The ‘day of the week boy or girl’ paradox explained

There is a well-known result in probability theory that seems to defy common sense. Note that in the problem statement we assume that the probability of a random child being a boy is exactly the same as being a girl (which is not completely true, as there are slightly more boys than girls, but taking that into account would only complicate the problem numerically and would not change the logic in any way).

Let’s assume that someone tells us that a certain person, let’s call him Peter, has exactly two children, but we are not told anything about them, apart from one of the following pieces of information:

Peter has a son.
(That is, at least one of Peter’s children is a boy.)
Peter has a son born on a Tuesday.
(That is, at least one of Peter’s children is a boy born on a Tuesday.)

Now we are asked the following question, for Case A and Case B separately:

What is the probability that Peter has a daughter?
(That is, what is the probability that one of Peter’s children is a girl?)

Note: Another version of the problem asks: “What is the probability that Peter has two sons?” This is equivalent to our problem; the resulting probability is just one minus the answer to the question above.

I think it is in human nature to say that the answer is 50% in both cases. Counterintuitive as it may seem, if we assume the interpretation below, neither of the answers is 50%, and the answers are not the same.

Before I explain why the probabilities are different, I should clarify what is meant by “probability”—Peter already has those children, after all, so their sexes have been already determined; hence, strictly speaking, it does not make sense to speak about the “probability” that Peter has a daughter.

There is a controversy regarding the correct interpretation of what is meant by “probability” in the statement of the problem. The interpretation intended by the author of the problem when it was first published is as follows (where “son” is understood to mean “son born on a Tuesday” in Case B):

Suppose we randomly choose a person with two children and ask them the question: “Do you have a son?” The randomly chosen person was Peter, and he answered “yes”.

Since everyone would answer either “yes” or “no” to the question “Do you have a son?”, there are two groups of people—those who have a son and those who don’t. Since we know that Peter answered “yes”, the interpretation above is equivalent to the following one:

What is the probability that a randomly selected person from the group of all people who have two children, at least one of whom is a boy, has a daughter?

However, there is also another interpretation, which does lead to the answer 50%. I will examine that interpretation at the end of this article and explain why I believe the interpretation stated above is more natural (although it gives counterintuitive results).

Case A: Son born on any day of the week

Let’s deal with Scenario A first because it is the easier one. We know that Peter has at least one son, so there are 3 different possibilities: 1) Both children are boys. 2) The older child is a boy and the younger child is a girl. 3) The older child is a girl and the younger child is a boy. Symbolically, Peter’s children could have been born in any of the following orders:

$$ BB\\BG\\GB $$

The order $GG$ is not possible because Peter has at least one boy. Since a boy being born has the same probability as a girl being born (both as the first child and as the second child), all three variants have the same probability and cover 100% of all possible cases, so each has probability $÷{1}{3} \approx 33.3\%$. There is a girl in 2 out of the 3 cases, so the probability that Peter has a daughter is $÷{2}{3} \approx 66.7\%$.

*-*-*

### Exercise directions
In the text on the boy or girl paradox, what probability is given for Peter having a daughter in Case A?

### Material

*-*-*

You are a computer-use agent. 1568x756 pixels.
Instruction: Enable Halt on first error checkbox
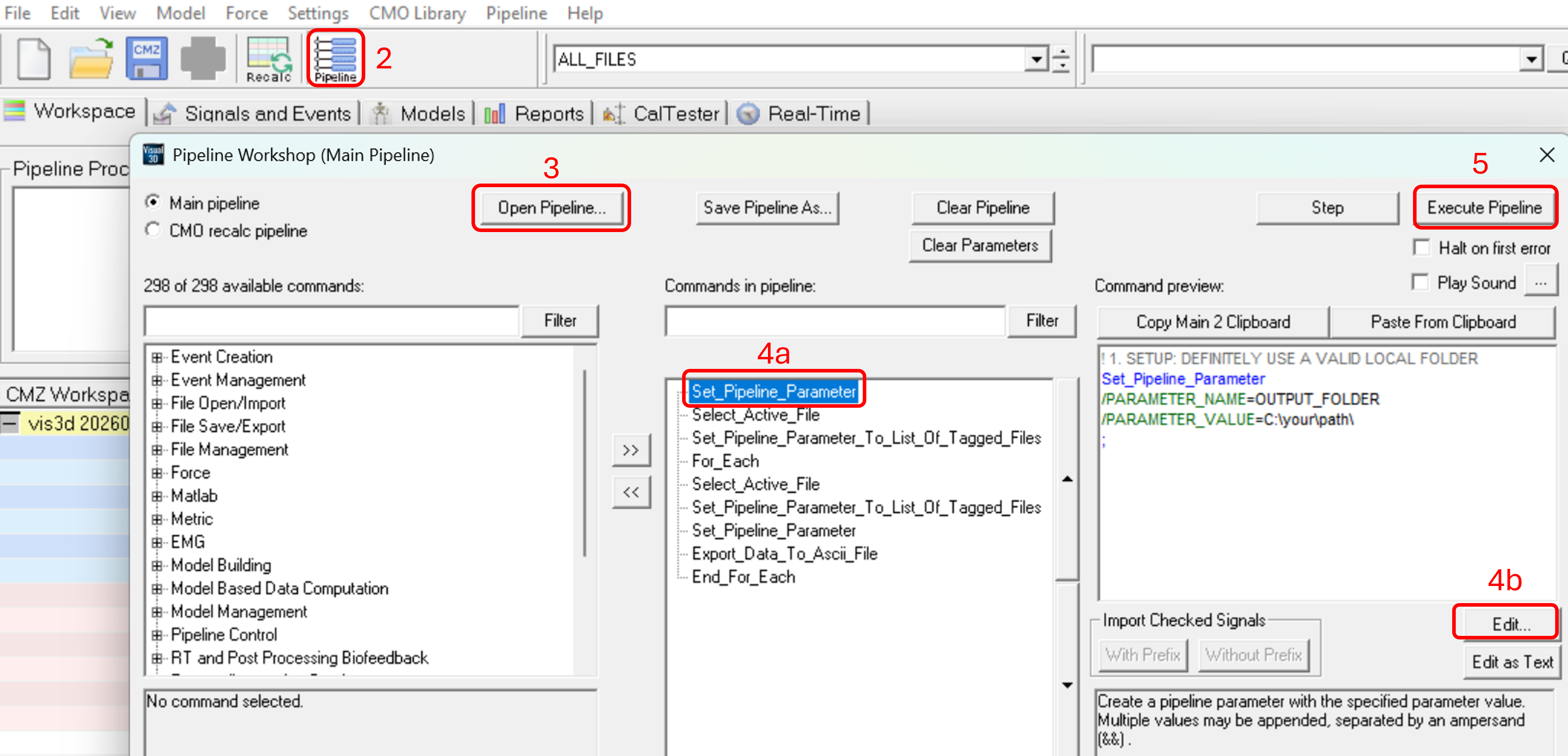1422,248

*-*-*

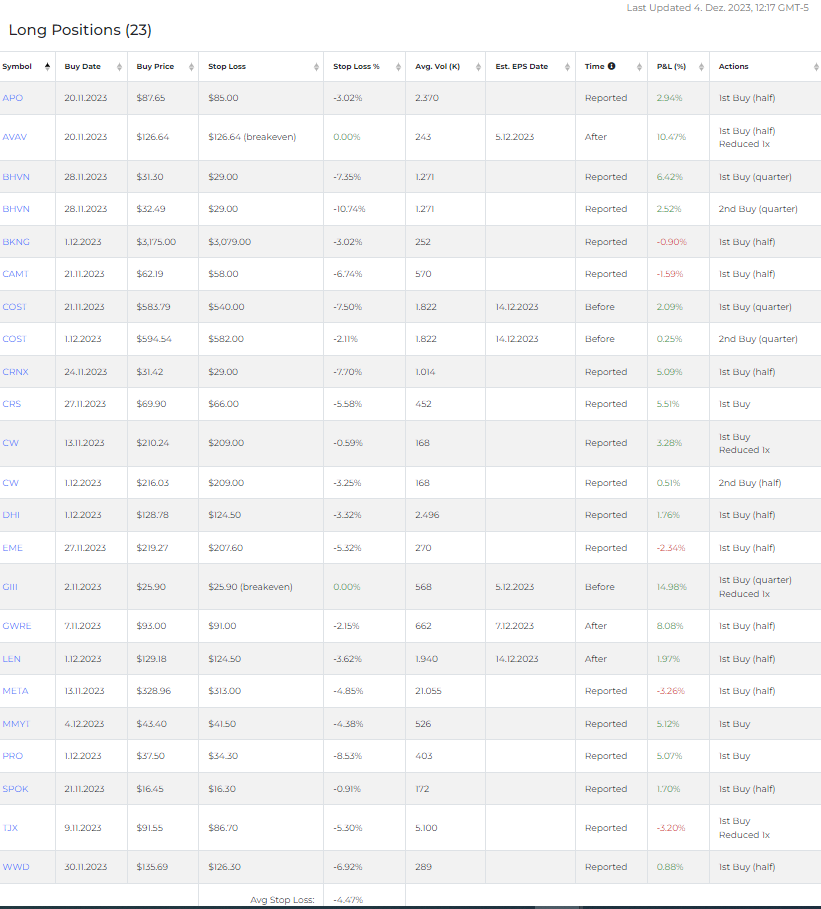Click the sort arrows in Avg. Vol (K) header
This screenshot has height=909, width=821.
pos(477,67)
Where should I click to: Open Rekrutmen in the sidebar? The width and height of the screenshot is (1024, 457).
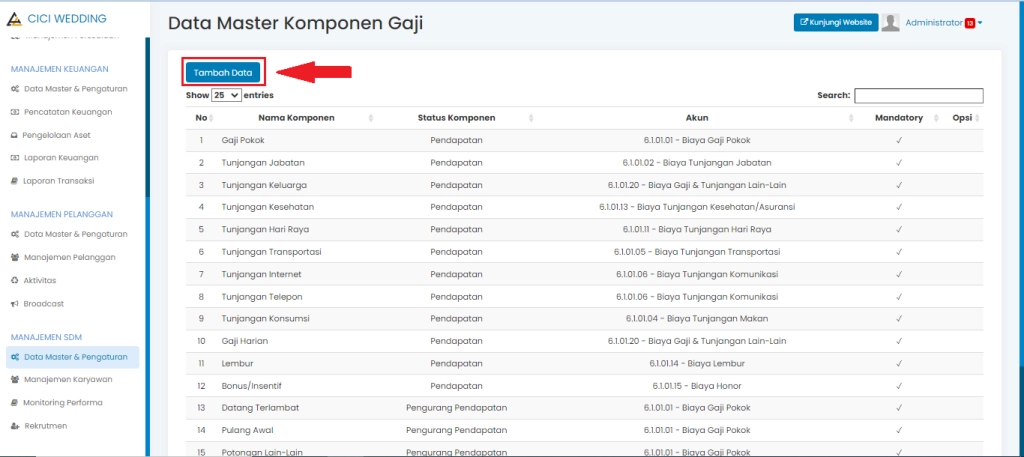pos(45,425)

*-*-*

### Response for this exercise
About 66.7%, or two out of three.